*Record excerpts*.
:::

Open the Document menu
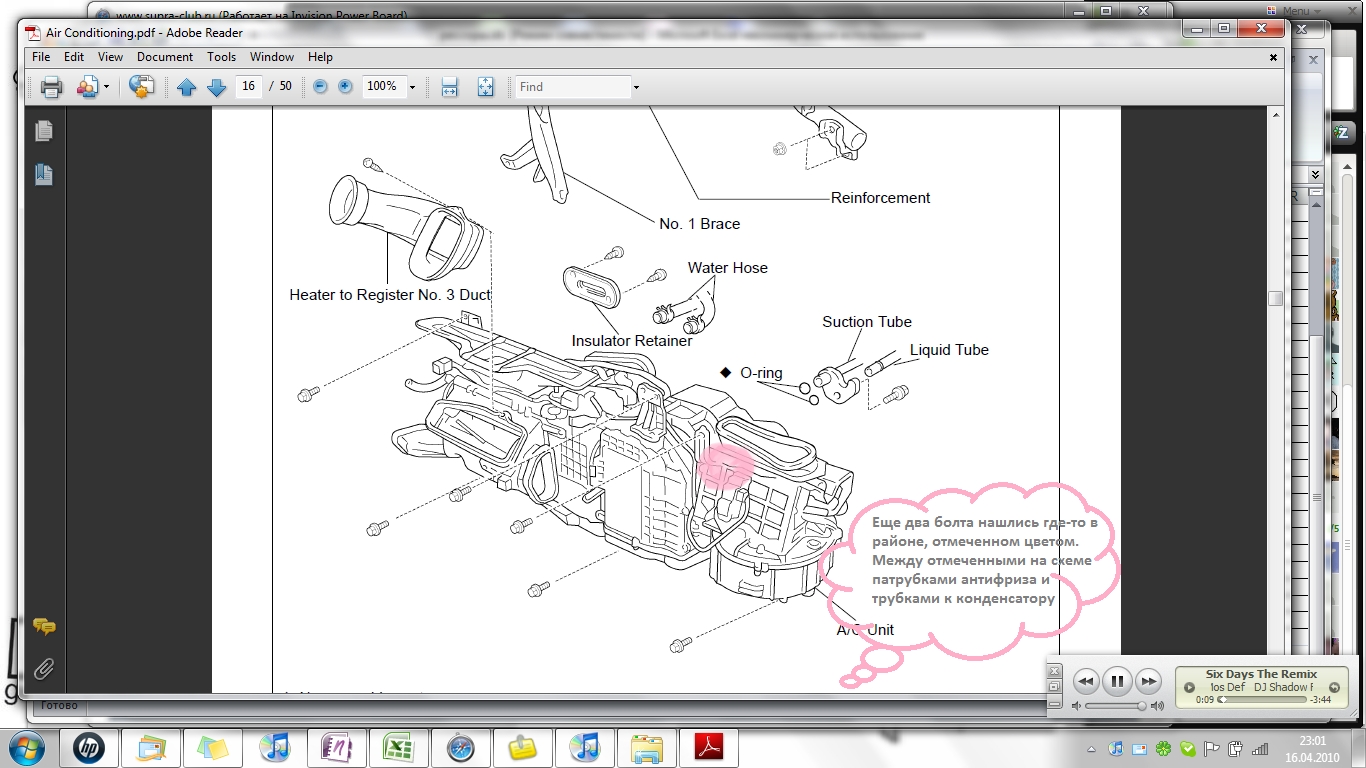This screenshot has height=768, width=1366. [165, 57]
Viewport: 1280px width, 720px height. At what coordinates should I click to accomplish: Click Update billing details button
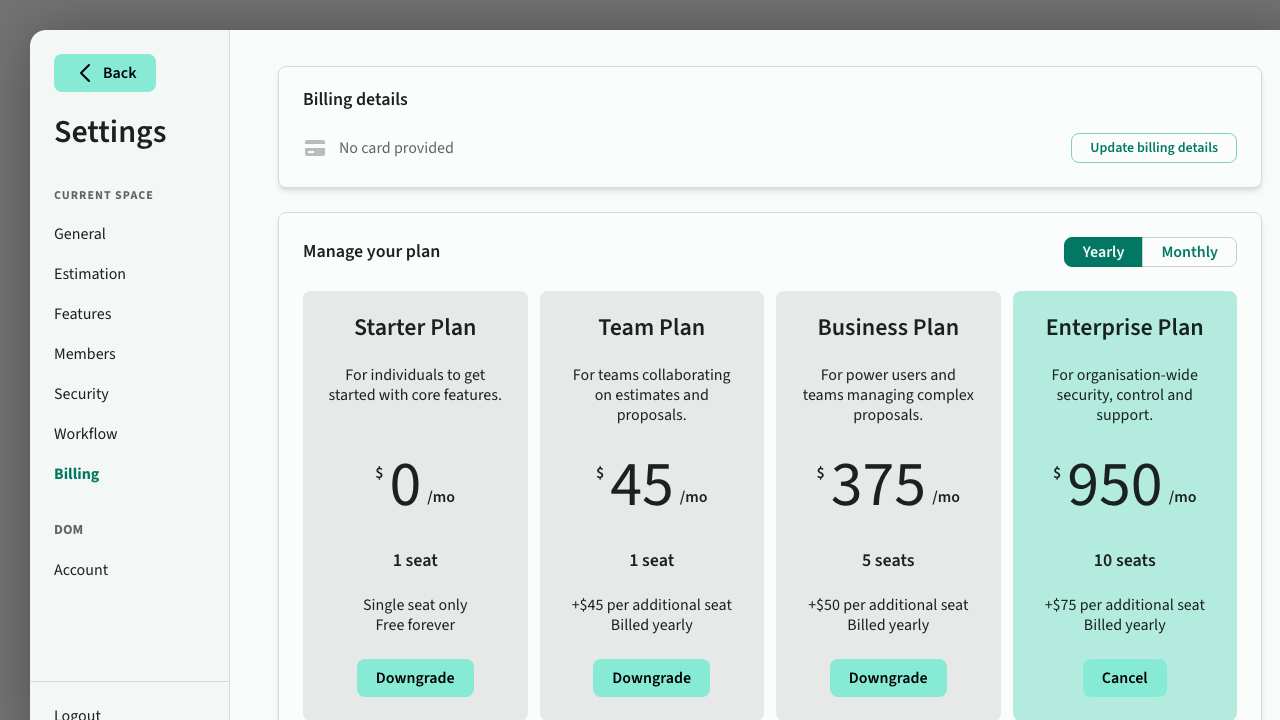click(x=1153, y=148)
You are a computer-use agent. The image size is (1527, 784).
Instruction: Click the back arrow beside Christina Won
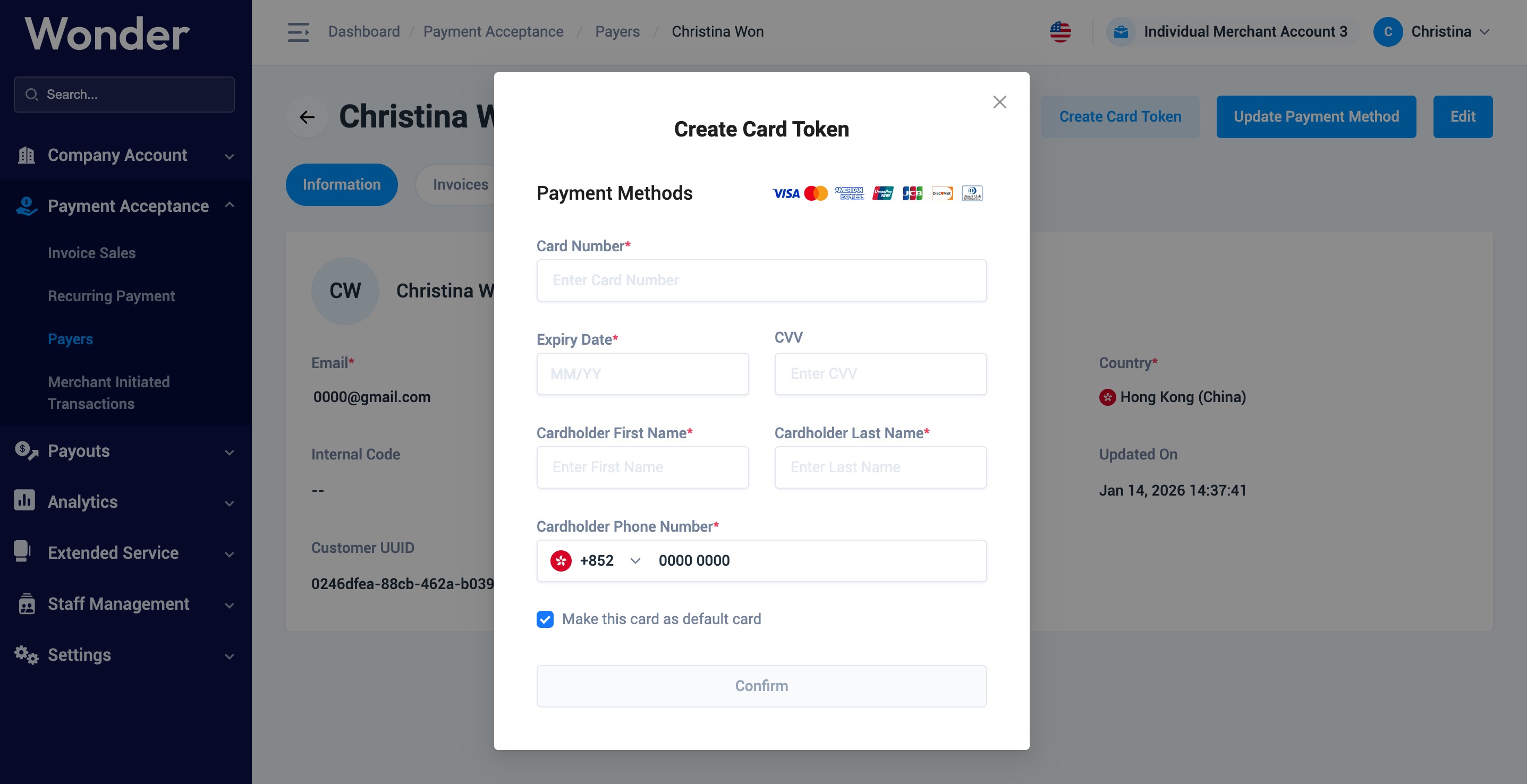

:::

*Task statement*. Above are the records; give them all again exactly, apart from the pictures.

*Response*.
Open the Document menu
This screenshot has height=768, width=1366. [165, 57]
Viewport: 1280px width, 720px height. At what coordinates should I click to accomplish: Click Update billing details button
click(x=1153, y=148)
You are a computer-use agent. The image size is (1527, 784).
Instruction: Click the back arrow beside Christina Won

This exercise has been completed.